2021 film by Karuna Kumar

Sridevi Soda Centre is a 2021 Indian Telugu-language romantic action drama film written by Nagendra Kasi and directed by Karuna Kumar and produced by Vijay Chilla and Shashi Devireddy under the banner of 70mm Entertainments. The film stars Sudheer Babu and Anandhi while Pavel Navageethan (in his Telugu debut), Naresh, and Satyam Rajesh play supporting roles. The film was released theatrically on 27 August 2021.

== Synopsis ==
Suri Babu is an expert in lighting arrangements in his village and aspires to start a shop with the same business. He falls in love with Sridevi, whose family business is a soda center run by her father Sanjeev Rao. Sridevi reciprocates Suri Babu's love, but her father disagrees as Suri Babu does not belong to his caste. Suri Babu gets tangled in a murder case, while Kasi, a big shot in the village, becomes another big trouble for him. Whether Suri Babu overcomes the struggle to win his love forms the story.

== Cast ==
- Sudheer Babu as "Lighting" Soori Babu
- Anandhi as "Sodaala" Sridevi
- Pavel Navageethan as Kasi
- Naresh as Sanjeev Rao, Sridevi's father
- Satyam Rajesh as Karri Durga Rao, Soori Babu's friend
- Raghu Babu as Narsayya, Soori Babu's father
- Kalyanee Raju as Dhanalakshmi, Sridevi's mother
- Ajay as Kodi Katthi Seenu
- Praveen as Chitturi Siva
- Harsha Vardhan as Prasad
- Rohini as Padma
- Saptagiri as Revu Nagaraju
- Sneha Gupta in an item number in the song "Mandhuloda".

== Soundtrack ==

| No. | Title | Singer(s) | Length |
|---|---|---|---|
| 1. | "Naalone Unna" | Anurag Kulkarni | 3:20 |
| 2. | "Mandhuloda" | Sahithi Chaganti, Dhanunjay | 4:04 |
| 3. | "Naalo Innalluga" | Ramya Behara, Dinker Kalvala | 4:17 |
| 4. | "Chukkala Melam" | Anurag Kulkarni | 4:56 |
| 5. | "Love Theme" |  | 2:17 |

== Reception ==
Thadhagath Pathi of The Times of India rated the film 3/5 and he termed it "a powerful story with a gut-wrenching ending". Sangeetha Devi Dundoo of The Hindu in a more mixed review opined that overdoing the mainstream indulgences pulled the film down. "Sridevi Soda Center is the kind of film that happens when art-house and mainstream meet midway but it is not seamless. There are a few memorable moments and hard-hitting segments, but the film doesn’t sweep you off your feet," she added.

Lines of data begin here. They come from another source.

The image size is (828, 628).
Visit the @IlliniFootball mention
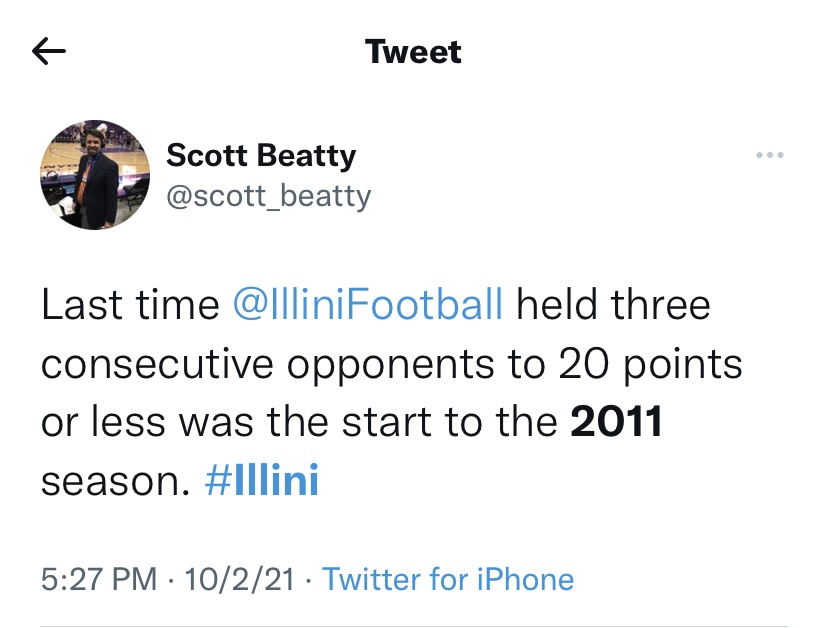[x=367, y=305]
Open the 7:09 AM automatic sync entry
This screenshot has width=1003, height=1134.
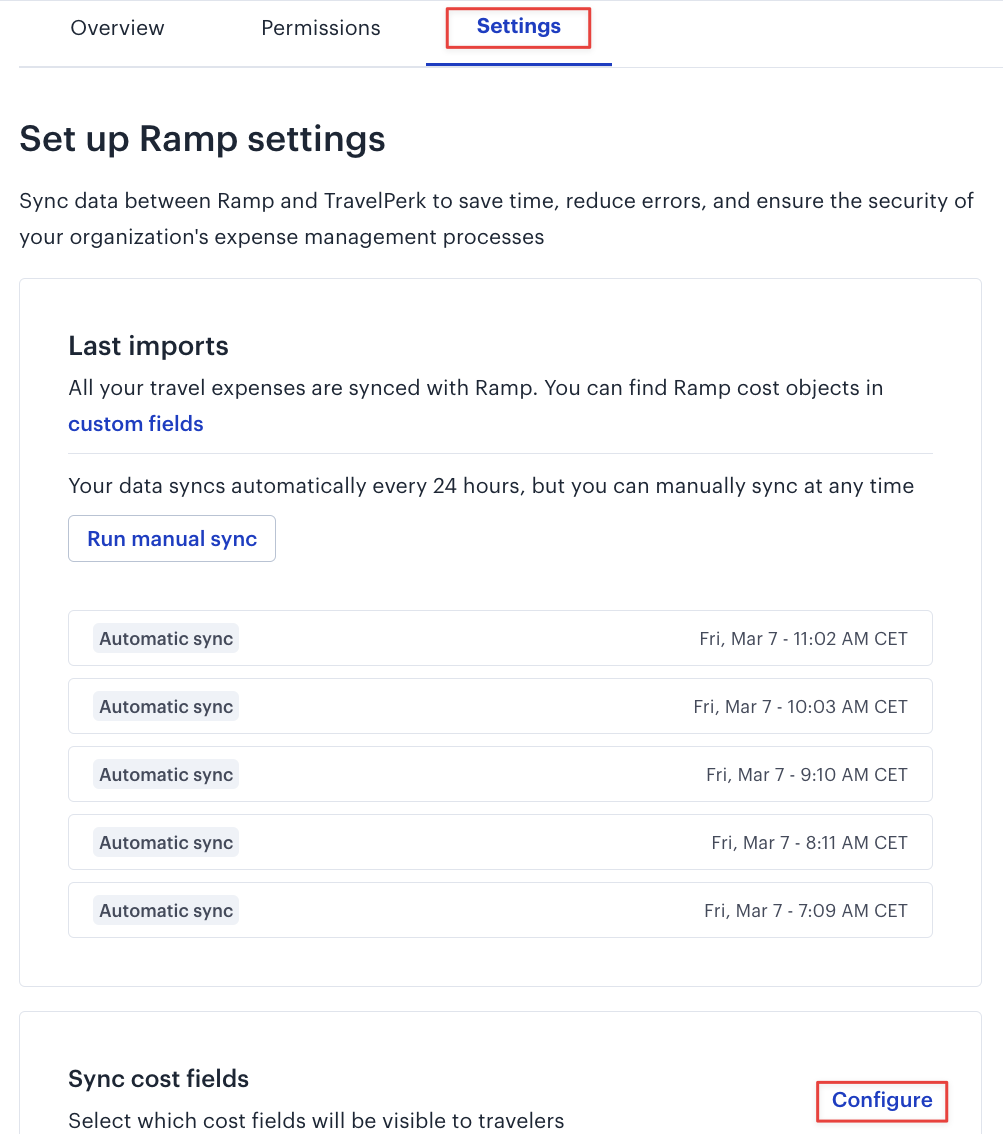(500, 911)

A reviewer from Deccan Chronicle rated the film 2.5 stars of 5 and called it "partly engaging." While appreciating the performances of Babu of Anandhi individually, they wrote that the love and chemistry between them was weak. Bhuvanesh Chandar of Cinema Express criticized the film for its "predictable, hardly engaging screenplay." Chandar was disappointed because the film showed "a lot of promise and scope" that went underutilised.